B.7. L'appréciation de la gravité d'un manquement et la sévérité avec laquelle ce manquement peut être puni relèvent du pouvoir d'appréciation du législateur. Il peut imposer des peines particulièrement lourdes dans des matières où les infractions sont de nature à porter gravement atteinte aux droits fondamentaux des individus et aux intérêts de la collectivité.

C'est dès lors au législateur qu'il appartient de fixer les limites et les montants à l'intérieur desquels le pouvoir d'appréciation de l'administration et, par conséquent, celui du tribunal, doit s'exercer. La Cour ne pourrait censurer un tel système que s'il était manifestement déraisonnable, notamment parce qu'il porterait une atteinte disproportionnée au principe général qui exige qu'en matière de sanctions rien de ce qui appartient au pouvoir d'appréciation de l'administration n'échappe au contrôle du juge, ou au droit au respect des biens lorsque la loi prévoit un montant disproportionné et n'offre pas un choix qui se situerait entre cette peine, en tant que peine maximale, et une peine minimale.

Hormis de telles hypothèses, la Cour empiéterait sur le domaine réservé au législateur si, en s'interrogeant sur la justification des différences qui existent entre les nombreux textes législatifs prévoyant des sanctions pénales ou administratives, elle ne limitait pas son examen, en ce qui concerne l'échelle des peines et les mesures d'adoucissement de celles-ci, aux cas dans lesquels le choix du législateur contient une incohérence telle qu'il aboutit à une différence de traitement manifestement déraisonnable.

B.8. Ainsi que la Cour l'a jugé par l'arrêt n° 91/2010 du 29 juillet 2010, eu égard à la largeur moyenne de façade des immeubles destinés au logement dans la Région de Bruxelles-Capitale, le montant de l'amende n'est pas déraisonnablement élevé, de sorte que l'ingérence dans le droit au respect des biens occasionnée par la disposition en cause est proportionnée et raisonnablement justifiée (B.4.6.2.3 et B.4.6.3).

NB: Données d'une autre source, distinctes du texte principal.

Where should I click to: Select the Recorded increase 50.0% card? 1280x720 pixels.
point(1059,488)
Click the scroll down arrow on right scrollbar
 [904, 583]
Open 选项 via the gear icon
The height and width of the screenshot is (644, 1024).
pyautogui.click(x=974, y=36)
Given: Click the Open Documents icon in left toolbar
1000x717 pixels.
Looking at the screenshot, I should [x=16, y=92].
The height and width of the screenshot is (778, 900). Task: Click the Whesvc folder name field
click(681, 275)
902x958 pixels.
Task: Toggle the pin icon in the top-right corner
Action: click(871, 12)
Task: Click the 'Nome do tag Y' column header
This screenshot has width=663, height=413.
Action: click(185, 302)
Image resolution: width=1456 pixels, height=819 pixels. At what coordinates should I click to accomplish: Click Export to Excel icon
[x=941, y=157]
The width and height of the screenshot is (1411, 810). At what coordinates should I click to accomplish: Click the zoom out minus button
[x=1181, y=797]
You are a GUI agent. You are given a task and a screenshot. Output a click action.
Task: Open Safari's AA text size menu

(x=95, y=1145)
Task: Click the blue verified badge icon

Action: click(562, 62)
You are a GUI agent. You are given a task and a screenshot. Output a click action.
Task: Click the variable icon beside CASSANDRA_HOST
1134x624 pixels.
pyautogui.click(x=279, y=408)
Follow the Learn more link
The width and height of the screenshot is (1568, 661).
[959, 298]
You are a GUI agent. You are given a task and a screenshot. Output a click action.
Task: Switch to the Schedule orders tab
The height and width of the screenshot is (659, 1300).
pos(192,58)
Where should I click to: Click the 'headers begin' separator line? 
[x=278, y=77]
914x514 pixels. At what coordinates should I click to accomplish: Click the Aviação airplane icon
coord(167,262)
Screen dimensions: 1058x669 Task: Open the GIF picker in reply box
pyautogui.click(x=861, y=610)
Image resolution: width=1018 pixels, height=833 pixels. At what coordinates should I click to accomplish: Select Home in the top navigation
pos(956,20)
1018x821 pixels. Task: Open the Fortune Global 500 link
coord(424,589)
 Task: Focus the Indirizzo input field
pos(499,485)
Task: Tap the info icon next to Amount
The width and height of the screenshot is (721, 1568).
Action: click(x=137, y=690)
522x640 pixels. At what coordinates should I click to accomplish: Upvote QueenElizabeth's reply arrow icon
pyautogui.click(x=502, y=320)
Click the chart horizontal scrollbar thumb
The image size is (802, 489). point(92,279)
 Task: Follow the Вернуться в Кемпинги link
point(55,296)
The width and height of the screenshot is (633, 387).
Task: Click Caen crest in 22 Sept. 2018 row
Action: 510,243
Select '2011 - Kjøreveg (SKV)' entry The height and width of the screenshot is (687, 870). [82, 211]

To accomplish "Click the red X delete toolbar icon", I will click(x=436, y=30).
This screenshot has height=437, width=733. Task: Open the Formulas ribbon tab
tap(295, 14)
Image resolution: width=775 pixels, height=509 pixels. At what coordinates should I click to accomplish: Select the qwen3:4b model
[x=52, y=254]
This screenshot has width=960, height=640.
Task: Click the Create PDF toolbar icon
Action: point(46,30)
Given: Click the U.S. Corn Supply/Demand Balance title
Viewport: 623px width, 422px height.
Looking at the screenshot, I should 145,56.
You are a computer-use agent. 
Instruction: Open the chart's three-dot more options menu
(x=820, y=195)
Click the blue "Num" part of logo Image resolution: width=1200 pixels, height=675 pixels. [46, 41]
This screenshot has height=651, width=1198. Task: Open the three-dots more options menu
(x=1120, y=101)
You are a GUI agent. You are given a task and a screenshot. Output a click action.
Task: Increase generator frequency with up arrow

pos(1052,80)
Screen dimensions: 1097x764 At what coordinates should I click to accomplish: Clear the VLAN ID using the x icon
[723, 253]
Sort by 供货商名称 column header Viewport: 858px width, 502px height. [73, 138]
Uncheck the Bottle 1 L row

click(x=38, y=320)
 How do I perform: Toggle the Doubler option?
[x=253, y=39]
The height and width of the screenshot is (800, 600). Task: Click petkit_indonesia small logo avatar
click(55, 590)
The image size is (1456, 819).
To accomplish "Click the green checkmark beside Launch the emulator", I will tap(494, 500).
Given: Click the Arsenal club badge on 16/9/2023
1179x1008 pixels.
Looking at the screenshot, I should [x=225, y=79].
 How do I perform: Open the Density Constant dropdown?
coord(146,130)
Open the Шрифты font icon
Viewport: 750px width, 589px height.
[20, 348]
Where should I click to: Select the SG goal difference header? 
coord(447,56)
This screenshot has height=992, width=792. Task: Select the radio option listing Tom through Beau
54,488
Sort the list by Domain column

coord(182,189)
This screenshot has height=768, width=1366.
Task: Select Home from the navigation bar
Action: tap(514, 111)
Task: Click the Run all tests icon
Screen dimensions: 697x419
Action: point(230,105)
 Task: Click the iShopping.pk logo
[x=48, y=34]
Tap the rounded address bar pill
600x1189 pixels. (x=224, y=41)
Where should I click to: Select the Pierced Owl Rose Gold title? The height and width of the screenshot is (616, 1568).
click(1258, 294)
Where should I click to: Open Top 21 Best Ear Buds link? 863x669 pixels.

Il en résulte qu'en ce qu'elle ne permet pas au tribunal, statuant en degré d'appel, d'admettre des circonstances atténuantes pour réduire l'amende administrative, la disposition en cause ne viole pas les articles 10 et 11 de la Constitution.

B.9. La question préjudicielle appelle une réponse négative.

Par ces motifs, la Cour dit pour droit : L'article 23duodecies, §§ 4 et 6, de l'ordonnance de la Région de Bruxelles-Capitale du 17 juillet 2003 portant le Code bruxellois du Logement, tel qu'il était en vigueur le 24 décembre 2012, ne viole pas les articles 10 et 11 de la Constitution en ce qu'il ne permet pas au tribunal, statuant en degré d'appel, d'admettre des circonstances atténuantes et de réduire l'amende administrative.

Ainsi rendu en langue française et en langue néerlandaise, conformément à l'article 65 de la loi spéciale du 6 janvier 1989 sur la Cour constitutionnelle, le 14 décembre 2016.